Questions & Answers

1) Define evolution!

Keywords included selection, anagenesis, mutation, cladogenesis, speciation, adaptation, change over time, dispersal, .... All are important, but as the discussion proved very difficult to test, and the keywords often come with implicit assumptions.

I did not see keywords like neutral evolution & drift (important for 'silent site' mutations and to evaluate molecular data), self organisation (this is where evolution gets either very difficult or nearly religious, but consider the stability of predator-prey systems, Lotka-Volterra systems), co-evolution, species or group selection (I did not miss that one in particular!).

 

1a) Define a species!

All groups seemed to have a lot of fun with this. Definitions generally centred on reproductive isolation, geographic isolation and genetic or morphologic similarity. These were variations of the 'biological species concept' of Ernst Mayr (evolutionary systematist). Invariably we found, the definition 1) makes a species of something we do not view as a species (Parisians live in a restricted area, are morphologically similar, and able to leave fertile off-spring), or 2) excludes many organisms from being a member of a species (asexual organisms like bacteria; differentially reproducing/non-reproducing closely related individuals like ants/bees/wasps in a colony; sexual but effectively self-fertilising organisms like peas).

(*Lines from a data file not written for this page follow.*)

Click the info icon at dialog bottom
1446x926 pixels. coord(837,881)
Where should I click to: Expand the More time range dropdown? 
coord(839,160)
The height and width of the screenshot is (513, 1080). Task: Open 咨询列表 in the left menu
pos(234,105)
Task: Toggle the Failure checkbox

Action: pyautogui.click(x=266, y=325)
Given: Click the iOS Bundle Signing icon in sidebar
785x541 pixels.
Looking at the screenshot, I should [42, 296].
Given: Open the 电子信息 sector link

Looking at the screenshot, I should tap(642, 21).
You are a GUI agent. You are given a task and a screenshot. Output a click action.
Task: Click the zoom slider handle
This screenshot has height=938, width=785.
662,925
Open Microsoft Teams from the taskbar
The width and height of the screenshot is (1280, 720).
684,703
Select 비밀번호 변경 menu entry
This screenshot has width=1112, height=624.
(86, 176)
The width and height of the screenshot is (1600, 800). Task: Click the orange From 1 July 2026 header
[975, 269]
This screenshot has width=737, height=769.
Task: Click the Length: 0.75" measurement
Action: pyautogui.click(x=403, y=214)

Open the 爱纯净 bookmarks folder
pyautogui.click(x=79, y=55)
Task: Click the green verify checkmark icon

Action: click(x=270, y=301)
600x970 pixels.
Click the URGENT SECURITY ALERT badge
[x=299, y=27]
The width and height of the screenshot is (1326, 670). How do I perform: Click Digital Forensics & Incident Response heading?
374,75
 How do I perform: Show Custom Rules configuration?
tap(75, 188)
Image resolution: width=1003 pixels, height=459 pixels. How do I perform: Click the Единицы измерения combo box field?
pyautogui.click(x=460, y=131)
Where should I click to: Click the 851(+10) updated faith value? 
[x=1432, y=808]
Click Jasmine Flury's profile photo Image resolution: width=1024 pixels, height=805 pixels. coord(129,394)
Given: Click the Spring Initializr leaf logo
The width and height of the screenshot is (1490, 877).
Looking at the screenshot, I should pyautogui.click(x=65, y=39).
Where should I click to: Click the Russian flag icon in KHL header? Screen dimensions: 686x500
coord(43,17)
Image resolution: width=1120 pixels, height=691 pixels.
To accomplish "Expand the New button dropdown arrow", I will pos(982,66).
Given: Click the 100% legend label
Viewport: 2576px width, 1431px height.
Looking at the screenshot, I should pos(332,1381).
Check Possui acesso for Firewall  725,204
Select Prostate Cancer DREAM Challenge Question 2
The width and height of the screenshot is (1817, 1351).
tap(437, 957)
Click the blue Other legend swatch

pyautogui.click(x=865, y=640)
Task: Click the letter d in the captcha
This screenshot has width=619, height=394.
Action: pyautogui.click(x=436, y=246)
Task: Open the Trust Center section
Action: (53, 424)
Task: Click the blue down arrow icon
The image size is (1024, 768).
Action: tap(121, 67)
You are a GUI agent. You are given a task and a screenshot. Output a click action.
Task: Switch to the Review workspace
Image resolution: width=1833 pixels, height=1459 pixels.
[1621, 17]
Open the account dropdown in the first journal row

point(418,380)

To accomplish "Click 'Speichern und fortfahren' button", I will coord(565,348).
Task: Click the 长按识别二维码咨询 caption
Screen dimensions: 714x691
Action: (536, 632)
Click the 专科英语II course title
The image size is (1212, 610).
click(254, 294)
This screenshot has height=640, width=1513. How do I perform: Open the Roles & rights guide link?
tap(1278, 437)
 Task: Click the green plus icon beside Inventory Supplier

There is no good answer to this (except species don't exist). Consider the 'species' of marguerite and the 'species' of Mytilus edulis (blue mussel). They are two groups, each of very similar animals with common evolutionary history (all marguerites have a common ancestor and all Mytilus edulis have a common ancestor), so each group is definable, but there is no special property of that kind of group. Look at this simplified tree:

If A and D are two individuals of marguerite, you can define the group 'marguerite' as: A and D, their last common ancestor and all of its descendants. Then 'marguerite' will be A, B, C, and D (plus lots of others). This group is defined only by common evolutionary history, not by properties of the individuals or of the group. Similarly, Mytilus edulis (or anything else) can be defined as two (or more) individuals, their last common ancestor and all descendants of that ancestor. You get rid of the rigid hierarchy, .... superfamily, family, genus, species ...., and get groups with stable (invariant) definitions.

2) Phrase your views of evolution as testable hypotheses and suggest experiments that can refute your hypotheses. This is difficult! You can make functional or historic hypotheses and tests.

Functional:

Keyword: selection.

Hypothesis: If selection works in evolution, we observe different reproductive success in individuals with different properties (characters).

Experiment: Find individuals with different properties and measure their reproductive success over time and interpret the result in view of the differences.

For example birth weight (the weight of an individual at birth) is believed to be under strong selection for an ideal, intermediate weight. Low birth weight usually means premature birth and risk of death, high birth weight may cause brain damage during birth; there is selection for an intermediate weight. Note, it is difficult to actually make experiments and test everything!

Historic:

Keyword: co-evolution

Hypothesis: two groups of organisms co-evolve, for example a group of parasites evolve with a group of hosts.

Experiment: make independent phylogenies (trees) of hosts and of parasites. If they co-evolve, they have the same branching pattern. Note the alternative is hosts evolve and parasites evolve independently, and have another evolutionary pattern (phylogeny).

3). Find 3 examples of evolutionary statements about a specific organism or group of organisms in your books.

We did not get far that way. I wanted you to find something like:

a) The rachidian is reduced in Mumbo jumboensis.

b) The diverse habitats of the Faraway Islands fostered a rapid speciation of Mumbidae.

c) A reduced osphradium in Mumbo jumboensis is an adaptation to ...

d) Groups with crawl-away larvae speciate more readily than those with planctonic larvae, because of limited dispersal.

- and see whether there is an analysis of data or it is just a convenient explanation (it usually is). Biologists often treat evolution as 'the fun stuff' that you can not analyse; this is the standard explanation that is never questioned and never tested. I hope to have given you a feeling of, evolution - pattern as well as process - is indeed testable: you can phrase explicit hypotheses, you can analyse specific data, you can apply reproducible methods, and refute or accept hypotheses.